**Problem description:**
The listing below holds pictures; exclude them. Return exactly the lines from the one with "Configure the Graphseo Signal indicator" through the one with "Zoom in on the canvas".
BEGIN Data for the task
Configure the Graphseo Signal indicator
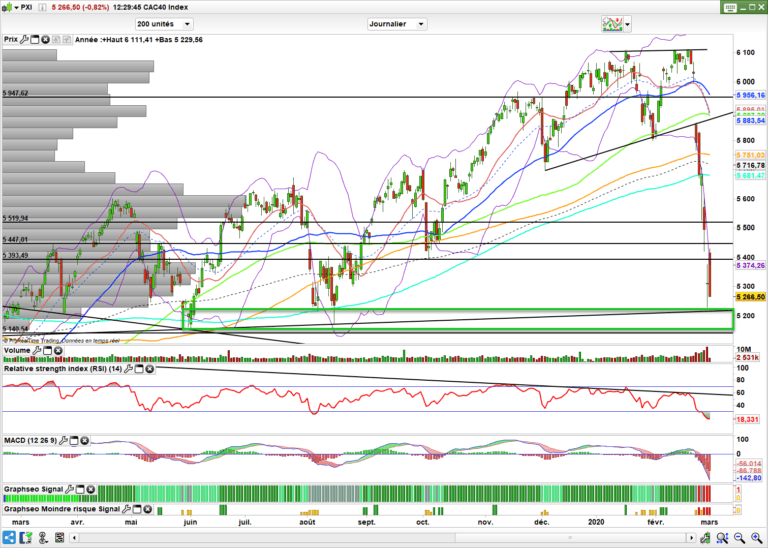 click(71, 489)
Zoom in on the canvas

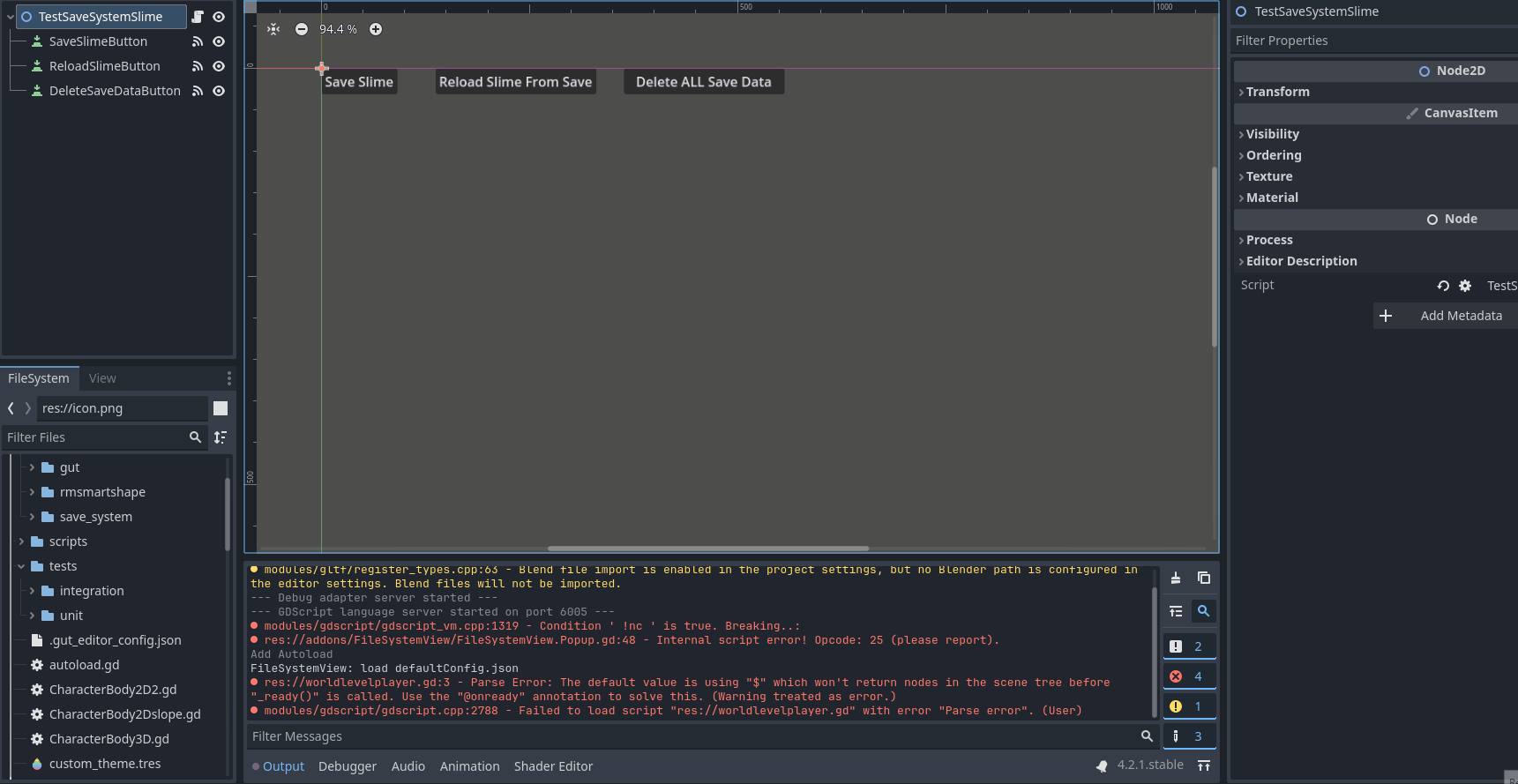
END Data for the task
BEGIN Data for the task
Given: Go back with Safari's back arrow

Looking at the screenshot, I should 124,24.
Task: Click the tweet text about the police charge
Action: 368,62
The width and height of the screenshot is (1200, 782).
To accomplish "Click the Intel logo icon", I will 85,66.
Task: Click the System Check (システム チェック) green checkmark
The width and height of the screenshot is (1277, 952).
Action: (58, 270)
END Data for the task
BEGIN Data for the task
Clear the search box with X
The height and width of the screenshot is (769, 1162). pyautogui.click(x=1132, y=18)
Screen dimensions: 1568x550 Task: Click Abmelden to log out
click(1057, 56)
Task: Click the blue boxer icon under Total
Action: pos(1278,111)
END Data for the task
**Result for this task:**
Configure the Graphseo Signal indicator
 click(71, 489)
Zoom in on the canvas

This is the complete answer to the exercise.